Extrait des nouvelles du Purgatoire

La bibliothèque libre.
Tarleton
Extrait des nouvelles du Purgatoire
Textes établis par François-Victor Hugo
Œuvres complètes de Shakespeare
Tome XIV : Les farces
Paris, Pagnerre, 1873
p. 413-424
Le soir des rois ou ce que vous voudrez Extrait des Œuvres italiennes du Bandel


EXTRAIT DES NOUVELLES DU PURGATOIRE
DE TARLETON
[Londres, in-4o, 1590]


Le conte des Deux Amants de Pise, et pourquoi ils étaient fustigés dans le purgatoire avec des orties.

À Pise, fameuse cité d’Italie, vivait un gentilhomme de bonne lignée et ayant du bien, aussi respecté pour sa fortune qu’honoré pour sa vertu. Ce gentilhomme avait une fille unique, nommée Marguerite, qui pour sa beauté était aimée de tous et désirée de beaucoup ; mais ni les supplications d’aucun galant ni celles de la belle n’avaient pu prévaloir sur la résolution de son père, qui était déterminé à ne la marier qu’à un homme capable de maintenir dans l’abondance l’excellence de sa beauté. Divers jeunes gentilshommes avaient offert de larges domaines, mais en vain ; elle dut rester fille jusqu’au jour où un vieux docteur de la ville, qui professait la médecine, lui fît la cour et fut agréé du père par cette raison qu’il était un des hommes les plus opulents de Pise. C’était un superbe adolescent, et un damoiseau parfait, âgé d’environ quatre-vingts ans ; sa tête était blanche comme le lait, et il n’y restait plus une dent pour faire le mal ; mais peu importe ; sa bourse suppléait aux défauts de sa personne. La pauvre damoiselle se souciait peu de la richesse ; mais elle était toute jeune, et fut forcée de suivre les instructions de son père qui, moyennant un riche contrat, consentit à ce qu’elle épousât le docteur.

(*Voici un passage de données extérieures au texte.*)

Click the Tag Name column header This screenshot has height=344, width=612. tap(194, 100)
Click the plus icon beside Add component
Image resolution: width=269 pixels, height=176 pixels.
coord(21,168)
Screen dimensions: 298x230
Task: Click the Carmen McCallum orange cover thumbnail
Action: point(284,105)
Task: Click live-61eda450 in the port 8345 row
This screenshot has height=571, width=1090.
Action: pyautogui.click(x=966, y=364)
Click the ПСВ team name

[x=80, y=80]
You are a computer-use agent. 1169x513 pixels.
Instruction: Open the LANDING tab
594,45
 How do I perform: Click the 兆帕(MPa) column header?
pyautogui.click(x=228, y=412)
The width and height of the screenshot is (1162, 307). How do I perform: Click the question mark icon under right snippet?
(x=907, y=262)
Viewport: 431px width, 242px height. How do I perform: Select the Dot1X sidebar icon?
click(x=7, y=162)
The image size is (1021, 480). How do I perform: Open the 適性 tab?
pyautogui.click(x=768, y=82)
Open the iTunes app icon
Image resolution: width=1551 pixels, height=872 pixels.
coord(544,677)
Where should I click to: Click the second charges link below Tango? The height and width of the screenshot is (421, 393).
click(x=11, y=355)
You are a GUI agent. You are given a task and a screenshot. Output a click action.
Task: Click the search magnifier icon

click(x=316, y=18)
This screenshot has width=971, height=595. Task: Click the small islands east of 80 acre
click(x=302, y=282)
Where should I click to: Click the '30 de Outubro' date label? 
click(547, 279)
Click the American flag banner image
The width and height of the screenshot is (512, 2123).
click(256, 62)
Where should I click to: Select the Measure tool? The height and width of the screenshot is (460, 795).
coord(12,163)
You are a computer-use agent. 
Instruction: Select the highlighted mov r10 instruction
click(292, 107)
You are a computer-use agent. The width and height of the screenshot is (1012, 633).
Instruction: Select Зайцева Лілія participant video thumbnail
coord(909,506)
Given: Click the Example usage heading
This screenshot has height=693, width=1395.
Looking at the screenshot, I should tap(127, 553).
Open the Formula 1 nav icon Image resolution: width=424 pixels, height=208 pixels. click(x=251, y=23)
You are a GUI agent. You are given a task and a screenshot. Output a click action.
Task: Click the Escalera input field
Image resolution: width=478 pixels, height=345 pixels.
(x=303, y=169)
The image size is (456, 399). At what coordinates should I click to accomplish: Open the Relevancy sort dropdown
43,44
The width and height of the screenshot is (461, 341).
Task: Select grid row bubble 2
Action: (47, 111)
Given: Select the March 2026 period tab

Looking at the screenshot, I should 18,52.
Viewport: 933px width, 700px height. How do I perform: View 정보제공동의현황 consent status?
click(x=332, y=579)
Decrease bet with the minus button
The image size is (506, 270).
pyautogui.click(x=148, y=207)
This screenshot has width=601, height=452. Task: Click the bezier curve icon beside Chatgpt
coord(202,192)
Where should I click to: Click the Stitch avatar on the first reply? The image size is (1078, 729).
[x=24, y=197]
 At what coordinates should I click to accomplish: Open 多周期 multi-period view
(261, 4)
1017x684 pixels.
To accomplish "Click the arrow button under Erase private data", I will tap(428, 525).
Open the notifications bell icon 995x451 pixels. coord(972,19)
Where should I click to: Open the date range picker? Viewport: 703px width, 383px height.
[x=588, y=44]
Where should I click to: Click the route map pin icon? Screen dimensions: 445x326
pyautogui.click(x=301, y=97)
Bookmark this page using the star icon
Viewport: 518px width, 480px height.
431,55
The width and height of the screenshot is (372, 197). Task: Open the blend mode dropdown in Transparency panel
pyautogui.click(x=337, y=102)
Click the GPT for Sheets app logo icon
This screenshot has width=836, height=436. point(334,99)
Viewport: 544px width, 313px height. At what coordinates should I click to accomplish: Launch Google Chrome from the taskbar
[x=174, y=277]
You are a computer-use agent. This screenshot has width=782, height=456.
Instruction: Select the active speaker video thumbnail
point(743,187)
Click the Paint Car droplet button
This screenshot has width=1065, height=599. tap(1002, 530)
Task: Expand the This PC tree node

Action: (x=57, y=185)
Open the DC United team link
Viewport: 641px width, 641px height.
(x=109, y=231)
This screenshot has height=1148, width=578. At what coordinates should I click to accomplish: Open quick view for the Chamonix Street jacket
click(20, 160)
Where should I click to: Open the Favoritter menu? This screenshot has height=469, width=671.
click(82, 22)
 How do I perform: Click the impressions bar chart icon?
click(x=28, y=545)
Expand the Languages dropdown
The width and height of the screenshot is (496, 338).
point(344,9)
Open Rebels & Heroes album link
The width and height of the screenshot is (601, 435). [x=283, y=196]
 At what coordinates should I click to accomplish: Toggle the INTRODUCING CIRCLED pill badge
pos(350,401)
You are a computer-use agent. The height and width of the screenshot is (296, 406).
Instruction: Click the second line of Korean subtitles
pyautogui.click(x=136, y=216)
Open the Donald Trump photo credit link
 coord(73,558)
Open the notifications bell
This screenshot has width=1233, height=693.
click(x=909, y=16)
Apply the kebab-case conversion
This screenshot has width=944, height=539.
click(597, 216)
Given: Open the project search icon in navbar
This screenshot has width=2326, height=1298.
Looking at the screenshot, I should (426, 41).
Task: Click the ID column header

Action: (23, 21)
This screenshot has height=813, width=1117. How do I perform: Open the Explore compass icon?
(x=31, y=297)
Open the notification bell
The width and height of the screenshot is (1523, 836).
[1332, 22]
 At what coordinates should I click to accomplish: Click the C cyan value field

Le mariage fut conclu. Voilà la pauvre enfant attachée au poteau, ayant pour mari un vieillard impotent, et si jaloux que personne ne pouvait entrer dans sa maison sans suspicion, et qu’elle ne pouvait rien faire sans blâme : le moindre regard, la plus petite gracieuseté, un sourire était pour lui la preuve manifeste qu’elle en aimait d’autres plus que lui ; ainsi il vivait dans un enfer, et infligeait à sa femme les tourments d’une perplexité aussi douloureuse.

Enfin il arriva qu’un jeune homme de la cité, nommé Lionel, passant devant la maison, et voyant la jeune femme à sa fenêtre, remarquant ses rares et excellentes proportions, devint amoureux d’elle, et si éperdument que sa passion ne lui laissa pas de repos jusqu’à ce que les faveurs de la dame eussent soulagé sa morbide langueur. Le jeune homme, qui était ignorant en matière amoureuse et n’avait jamais été exercé à faire de cour, eut l’idée de révéler sa passion à quelque ami qui pût lui donner conseil, convaincu que l’expérience est le plus sûr des maîtres. Il vit un jour le vieux docteur se promener dans l’église, et, ne sachant pas que c’était le mari de Margaretta, il pensa qu’il ne pouvait avoir de meilleur confident, le docteur étant fort savant, et d’ailleurs pouvant, comme médecin, l’assister dans ses desseins à l’aide de drogues. Il aborda donc Mutio [c’était le nom du docteur], et, après lui avoir demandé le secret, lui raconta de point en point comme quoi il s’était épris d’une dame mariée à quelqu’un de sa profession, lui indiqua la résidence et la maison de la dame, et le pria, vu son inexpérience, de vouloir l’assister de ses avis. Mutio, à cette révélation, fut frappé au cœur, reconnaissant qu’il s’agissait de sa femme ; pourtant, voulant mettre à l’épreuve la vertu de sa femme et se venger des deux amants, si elle le trahissait, il dissimula, répondit qu’il connaissait parfaitement la dame, la loua hautement, mais ajouta qu’elle avait un ladre pour mari, et qu’elle n’en serait que plus traitable.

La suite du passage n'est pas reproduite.